Grads face intern place shortfall, yet again
Around 240 medical graduates could be left stranded without an intern place next year, undermining efforts to boost the supply of locally-trained doctors and reduce the nation’s heavy reliance on offshore recruitment to fill gaps in the medical workforce.
As governments nationwide continue to fumble the issue of medical workforce planning, the National Medical Intern Data Management Working Group has reported a shortage of about 240 internships for medical students graduating this year.
AMA Vice President Dr Stephen Parnis said the shortfall amounted to a “shameful waste” of the nation’s hefty investment in medical training.
“There are many communities, particularly in rural and regional Australia, that are in desperate need of doctors,” Dr Parnis said. “It is a shameful waste of a vital resource if we have hundreds of medical graduates unable to become doctors because of short-sighted governments.”
Medical school is only the first step in the process toward becoming a doctor, and internships – typically provided by public hospitals – are a vital next step in the medical training pathway.
But, though there has been a huge increase medical school places in the past decade, this has not been matched by similar growth in the number of internships, pre-vocational and vocational training places, creating bottlenecks in the training system and leaving an increasing number of trainee doctors stranded and unable to complete their education in Australia.
The problem has been exacerbated by divided responsibilities stemming from Australia’s federal system of government – while the Commonwealth is the main source of funding for universities (including medical schools), public hospitals are primarily a State and Territory responsibility.

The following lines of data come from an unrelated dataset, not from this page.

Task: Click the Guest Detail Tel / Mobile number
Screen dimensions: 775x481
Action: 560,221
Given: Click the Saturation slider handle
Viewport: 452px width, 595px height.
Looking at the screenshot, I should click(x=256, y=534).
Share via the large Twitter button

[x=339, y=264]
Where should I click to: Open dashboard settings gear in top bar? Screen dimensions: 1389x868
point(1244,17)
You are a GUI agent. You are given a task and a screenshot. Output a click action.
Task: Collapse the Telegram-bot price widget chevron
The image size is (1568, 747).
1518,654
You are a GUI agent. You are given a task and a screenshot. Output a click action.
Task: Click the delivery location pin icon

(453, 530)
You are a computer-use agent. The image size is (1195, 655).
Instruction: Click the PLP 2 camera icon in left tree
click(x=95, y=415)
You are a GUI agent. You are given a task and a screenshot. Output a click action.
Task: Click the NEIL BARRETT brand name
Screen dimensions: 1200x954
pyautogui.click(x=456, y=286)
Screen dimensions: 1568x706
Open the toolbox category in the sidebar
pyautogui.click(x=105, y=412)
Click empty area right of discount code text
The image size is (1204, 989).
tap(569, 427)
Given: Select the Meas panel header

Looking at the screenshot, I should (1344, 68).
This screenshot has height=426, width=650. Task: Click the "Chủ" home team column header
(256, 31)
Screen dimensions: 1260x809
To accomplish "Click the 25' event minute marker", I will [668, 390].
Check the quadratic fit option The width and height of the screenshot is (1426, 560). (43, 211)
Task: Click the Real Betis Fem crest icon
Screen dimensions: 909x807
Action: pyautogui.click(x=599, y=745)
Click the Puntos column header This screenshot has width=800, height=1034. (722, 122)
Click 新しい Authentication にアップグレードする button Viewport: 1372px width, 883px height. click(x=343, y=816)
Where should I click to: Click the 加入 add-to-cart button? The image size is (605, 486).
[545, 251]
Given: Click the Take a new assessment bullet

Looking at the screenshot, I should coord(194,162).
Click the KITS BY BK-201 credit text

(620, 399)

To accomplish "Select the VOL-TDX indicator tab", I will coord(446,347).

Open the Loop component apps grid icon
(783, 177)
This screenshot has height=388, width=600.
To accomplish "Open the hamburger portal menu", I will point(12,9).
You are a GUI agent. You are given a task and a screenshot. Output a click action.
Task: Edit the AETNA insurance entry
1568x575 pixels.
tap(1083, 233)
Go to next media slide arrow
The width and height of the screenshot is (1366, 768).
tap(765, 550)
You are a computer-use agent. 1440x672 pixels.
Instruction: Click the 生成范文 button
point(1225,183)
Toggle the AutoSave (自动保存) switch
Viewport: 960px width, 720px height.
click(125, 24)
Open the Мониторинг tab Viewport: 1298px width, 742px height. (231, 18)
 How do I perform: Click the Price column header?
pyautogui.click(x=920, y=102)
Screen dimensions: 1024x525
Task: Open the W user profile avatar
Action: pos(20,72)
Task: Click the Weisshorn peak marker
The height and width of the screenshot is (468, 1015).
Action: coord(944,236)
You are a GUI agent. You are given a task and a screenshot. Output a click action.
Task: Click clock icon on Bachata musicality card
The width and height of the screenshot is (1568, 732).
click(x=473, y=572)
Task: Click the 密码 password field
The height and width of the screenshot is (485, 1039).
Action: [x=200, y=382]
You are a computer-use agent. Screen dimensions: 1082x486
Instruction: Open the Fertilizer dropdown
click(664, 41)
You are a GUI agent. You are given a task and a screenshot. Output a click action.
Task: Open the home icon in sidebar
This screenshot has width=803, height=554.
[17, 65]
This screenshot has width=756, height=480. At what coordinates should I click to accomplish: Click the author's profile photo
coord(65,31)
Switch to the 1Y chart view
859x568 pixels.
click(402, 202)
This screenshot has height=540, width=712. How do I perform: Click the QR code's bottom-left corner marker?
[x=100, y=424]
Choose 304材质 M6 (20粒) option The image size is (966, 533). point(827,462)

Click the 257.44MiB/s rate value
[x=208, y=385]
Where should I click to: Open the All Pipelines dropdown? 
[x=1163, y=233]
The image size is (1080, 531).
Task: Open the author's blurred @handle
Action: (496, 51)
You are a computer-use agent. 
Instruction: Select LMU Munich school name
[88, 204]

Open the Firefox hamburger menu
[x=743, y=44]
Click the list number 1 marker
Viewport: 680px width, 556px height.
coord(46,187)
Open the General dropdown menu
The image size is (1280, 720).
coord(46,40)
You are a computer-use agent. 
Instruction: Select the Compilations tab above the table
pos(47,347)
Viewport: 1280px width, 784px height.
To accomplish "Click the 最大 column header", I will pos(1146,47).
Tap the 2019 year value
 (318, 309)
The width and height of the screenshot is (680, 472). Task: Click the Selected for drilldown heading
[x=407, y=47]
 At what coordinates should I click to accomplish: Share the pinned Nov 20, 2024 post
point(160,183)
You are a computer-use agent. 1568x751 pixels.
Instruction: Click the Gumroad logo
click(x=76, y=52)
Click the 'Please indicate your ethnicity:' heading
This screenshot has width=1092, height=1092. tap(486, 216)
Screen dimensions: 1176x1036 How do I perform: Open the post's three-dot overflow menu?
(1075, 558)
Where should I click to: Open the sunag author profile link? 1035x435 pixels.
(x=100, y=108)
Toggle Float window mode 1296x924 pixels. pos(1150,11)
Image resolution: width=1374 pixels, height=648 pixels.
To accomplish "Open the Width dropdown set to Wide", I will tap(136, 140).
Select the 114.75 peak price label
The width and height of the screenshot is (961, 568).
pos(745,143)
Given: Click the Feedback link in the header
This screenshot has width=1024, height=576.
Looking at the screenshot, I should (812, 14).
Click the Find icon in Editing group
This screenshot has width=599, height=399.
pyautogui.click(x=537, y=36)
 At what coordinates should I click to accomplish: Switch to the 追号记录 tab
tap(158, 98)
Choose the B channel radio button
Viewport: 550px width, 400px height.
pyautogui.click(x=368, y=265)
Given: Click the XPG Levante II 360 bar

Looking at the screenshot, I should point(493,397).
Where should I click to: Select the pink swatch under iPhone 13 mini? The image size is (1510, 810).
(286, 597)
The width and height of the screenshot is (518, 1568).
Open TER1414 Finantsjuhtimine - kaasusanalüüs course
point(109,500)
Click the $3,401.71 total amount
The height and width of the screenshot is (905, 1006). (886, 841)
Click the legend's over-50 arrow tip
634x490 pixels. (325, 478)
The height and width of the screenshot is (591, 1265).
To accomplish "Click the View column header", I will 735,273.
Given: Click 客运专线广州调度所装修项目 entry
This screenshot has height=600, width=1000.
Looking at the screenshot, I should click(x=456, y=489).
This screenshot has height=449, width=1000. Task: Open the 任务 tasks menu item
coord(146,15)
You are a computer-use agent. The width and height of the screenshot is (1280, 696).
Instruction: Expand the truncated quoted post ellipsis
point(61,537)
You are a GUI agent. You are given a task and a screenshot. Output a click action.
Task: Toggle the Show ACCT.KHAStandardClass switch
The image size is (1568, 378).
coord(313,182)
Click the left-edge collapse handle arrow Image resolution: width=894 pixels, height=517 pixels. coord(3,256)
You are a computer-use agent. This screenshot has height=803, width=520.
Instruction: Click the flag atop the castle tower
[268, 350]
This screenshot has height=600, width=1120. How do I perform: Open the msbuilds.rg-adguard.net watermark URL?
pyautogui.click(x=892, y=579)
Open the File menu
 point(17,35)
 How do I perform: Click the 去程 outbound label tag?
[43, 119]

These divides have so far undermined attempts to develop a nationally co-ordinated approach to medical training – something that the National Medical Training Advisory Network has been created to address.
Dr Parnis lamented the failure of governments at all levels to work together to ensure the medical training system had the resources it needed to ensure the country was producing sufficient doctors to meet future need.
“Every year we get a commitment to medical training from governments, and every year we seem to be getting a lack of commitment to provide sufficient intern positions,” the AMA Vice President said. “All governments must sign up to a medical training plan, and stick with it.”
Australian Medical Students Association President Jessica Dean warned that, even if the Commonwealth Medical Initiative delivered an extra 76 intern places in 2015 – as it did in 2014 – this would still leave more than 160 medical graduates without a place.
Under current arrangements, full-fee paying medical students from overseas can only receive an internship once all domestic students have secured a place. In practice, this has meant that these are the students who miss out on an internship after spending an average $250,000 to complete their degree.
Ms Dean said this was not only unfair but nonsensical.
“These students have spent up to six years immersed in Australian culture, learning our diseases, and training in our health care system,” she said. “They are perfectly suited to serve in Australia. As regions continue to suffer from doctor shortages, it is nonsensical to be wasting another cohort of medical graduates.”